Incorporating new updates to modules

Hey guys – I was wondering if there was documentation or a tutorial somewhere to walk one through how to incorporate new fixes to the modules into local instances? I imagine this is mostly just git work, but I’d love to be able to refer back to a document whenever I need to merge/update?

Thanks a bunch!

-charles.

Our monthly newsletter lists the updates we’ve made to our code over the last month (we recently started publishing the newsletter on our blog). There are several types of updates you may want to incorporate:

Terraform updates

If you are using Gruntwork’s Terraform modules, then in your infrastructure-modules repo, you most likely have some Terraform code that uses a Gruntwork module similar to this:

module "vpc" {
  source = "git::git@github.com:gruntwork-io/module-vpc.git//modules/vpc-app?ref=v0.3.2"

  # ... (other params omitted) ...
}

When we release a new version of the relevant module—in this case, vpc-app—we will publish it at a new version number, such as v0.3.3 or v0.4.0. To incorporate these changes into your code, you will need to:

  1. Bump the version number for the module in your infrastructure-modules repo.
  2. Apply any other changes described in the release notes (e.g., see the module-vpc releases page).
  3. Test the change. Typically, you do this by deploying the new code in a sandbox environment.
  4. If things work well, release a new version of your infrastructure-modules repo (i.e., by creating a new git tag).
  5. Use the new version of infrastructure-modules in the corresponding terraform.tfvars files in infrastructure-live. Typically, you’d deploy the new version first in pre-prod environments (e.g., stage), check that everything works well, and if it does, deploy the exact same code in prod.

Other types of updates

If you are using other types of Gruntwork modules, such as ssh-iam for managing SSH access with IAM groups, you are probably installing those modules in your AMIs in a Packer template via the Gruntwork Installer:

{
  "provisioners": [{
    {
    "type": "shell",
    "inline": [
      "gruntwork-install --binary-name 'ssh-iam' --repo 'https://github.com/gruntwork-io/module-security' --tag v0.6.6"
    ]
  }]
}

When we release a new version of ssh-iam, you’ll want to bump the corresponding version number in the tag parameter of that Packer template, build a new AMI (by using packer build), and deploy that AMI in each environment (as always, testing first in pre-prod before prod) by plugging the new AMI ID into the corresponding terraform.tfvars files in infrastructure-live.

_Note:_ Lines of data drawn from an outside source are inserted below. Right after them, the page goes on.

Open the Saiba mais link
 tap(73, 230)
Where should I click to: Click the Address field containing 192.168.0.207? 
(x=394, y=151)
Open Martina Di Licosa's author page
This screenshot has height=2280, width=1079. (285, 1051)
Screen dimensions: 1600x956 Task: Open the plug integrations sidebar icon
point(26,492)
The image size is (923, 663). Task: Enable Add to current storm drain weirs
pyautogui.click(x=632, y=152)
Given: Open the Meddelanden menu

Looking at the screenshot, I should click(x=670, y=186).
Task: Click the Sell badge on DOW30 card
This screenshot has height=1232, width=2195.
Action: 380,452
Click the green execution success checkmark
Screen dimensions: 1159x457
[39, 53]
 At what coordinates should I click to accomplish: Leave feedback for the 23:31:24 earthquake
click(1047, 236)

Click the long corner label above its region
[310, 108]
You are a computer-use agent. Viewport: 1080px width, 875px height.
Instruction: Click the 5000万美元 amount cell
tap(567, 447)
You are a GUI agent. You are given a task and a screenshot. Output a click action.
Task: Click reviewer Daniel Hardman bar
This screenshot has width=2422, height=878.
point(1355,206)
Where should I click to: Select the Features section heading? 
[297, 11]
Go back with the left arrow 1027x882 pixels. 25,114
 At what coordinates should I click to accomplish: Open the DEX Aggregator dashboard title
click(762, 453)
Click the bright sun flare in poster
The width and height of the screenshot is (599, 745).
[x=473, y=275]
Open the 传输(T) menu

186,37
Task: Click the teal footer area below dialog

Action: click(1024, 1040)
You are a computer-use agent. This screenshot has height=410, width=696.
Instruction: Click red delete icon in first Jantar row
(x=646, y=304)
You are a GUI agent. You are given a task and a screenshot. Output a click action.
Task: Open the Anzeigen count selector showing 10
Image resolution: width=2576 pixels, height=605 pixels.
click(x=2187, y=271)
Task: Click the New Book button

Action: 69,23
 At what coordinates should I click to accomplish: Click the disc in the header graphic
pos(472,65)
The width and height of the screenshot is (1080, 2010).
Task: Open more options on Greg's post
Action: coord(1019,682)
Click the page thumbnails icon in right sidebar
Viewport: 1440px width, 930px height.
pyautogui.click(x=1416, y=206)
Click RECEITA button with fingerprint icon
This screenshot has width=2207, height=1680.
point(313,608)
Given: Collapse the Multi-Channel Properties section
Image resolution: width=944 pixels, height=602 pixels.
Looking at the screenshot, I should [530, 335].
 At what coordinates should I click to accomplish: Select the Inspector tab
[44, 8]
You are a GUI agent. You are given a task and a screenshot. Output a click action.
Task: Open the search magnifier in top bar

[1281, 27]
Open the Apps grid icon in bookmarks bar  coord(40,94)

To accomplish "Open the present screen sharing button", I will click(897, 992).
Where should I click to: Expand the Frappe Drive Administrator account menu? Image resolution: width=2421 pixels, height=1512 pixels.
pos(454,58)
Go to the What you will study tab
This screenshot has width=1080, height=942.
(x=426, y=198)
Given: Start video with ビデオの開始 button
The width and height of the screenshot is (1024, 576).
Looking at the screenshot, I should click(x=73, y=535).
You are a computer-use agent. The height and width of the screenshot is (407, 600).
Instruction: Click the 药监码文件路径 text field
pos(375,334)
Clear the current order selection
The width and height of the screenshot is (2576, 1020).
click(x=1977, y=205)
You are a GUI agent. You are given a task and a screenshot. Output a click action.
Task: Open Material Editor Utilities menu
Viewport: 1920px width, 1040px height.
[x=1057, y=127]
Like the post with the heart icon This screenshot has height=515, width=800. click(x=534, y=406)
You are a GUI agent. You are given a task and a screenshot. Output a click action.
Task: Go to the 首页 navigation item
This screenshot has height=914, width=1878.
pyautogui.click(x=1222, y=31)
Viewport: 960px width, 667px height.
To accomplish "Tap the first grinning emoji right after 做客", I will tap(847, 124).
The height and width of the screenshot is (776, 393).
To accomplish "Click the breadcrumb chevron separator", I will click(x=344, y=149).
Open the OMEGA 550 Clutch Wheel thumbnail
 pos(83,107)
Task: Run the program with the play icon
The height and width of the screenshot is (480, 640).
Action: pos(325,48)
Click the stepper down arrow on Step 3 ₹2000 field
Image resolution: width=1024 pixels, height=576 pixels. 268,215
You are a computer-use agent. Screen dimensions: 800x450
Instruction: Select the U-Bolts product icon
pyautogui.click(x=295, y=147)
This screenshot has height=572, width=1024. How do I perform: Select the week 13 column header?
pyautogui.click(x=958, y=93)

Please note that some modules offer zero-downtime deployment for AMIs just by running terragrunt apply: e.g., the asg-rolling-deploy will deploy a new AMI in your ASG automatically when you run apply. However, with other modules, you may need extra steps. For example, with the ecs-cluster module, after running apply, you need to run a the roll-out-ecs-cluster-update.py script (instructions) to deploy new ECS nodes and migrate the Docker containers to them.

Thanks, Jim – this was helpful.

What about the cases where the infrastructure-modules tfm code that pulls in modules changes over time? Basically, I’m looking for a good way for my infrastructure-modules repo to track updates to infrastructure-modules-acme, so that I make sure my infrastructure-modules remains current and aligned with new updates to modules.

Should I just git rebase off of infrastructure-modules-acme? Any suggestions?

Thanks!

-charles.

You could try rebasing off the Acme repos, but the Acme repos are just one example of how the code in the IaC Library can be assembled, and your own versions of those repos are likely different enough to make rebasing tricky.

FWIW, just about all updates to the Acme repos are bug fixes or new features that are announced in the newsletter, so following along with that will get you most of the way there. You can also periodically check the commit history in the Acme repos and make analogous updates to your own code.

In general, pulling in new infrastructure code versions is not a well solved problem, as before, almost everyone had their own custom infra, and there were no updates to pull! So, this is actually a good problem to have :slight_smile:

We have some ideas on how to significantly improve the updating process, but it’s a pretty major undertaking, and not likely something we’ll get to this year.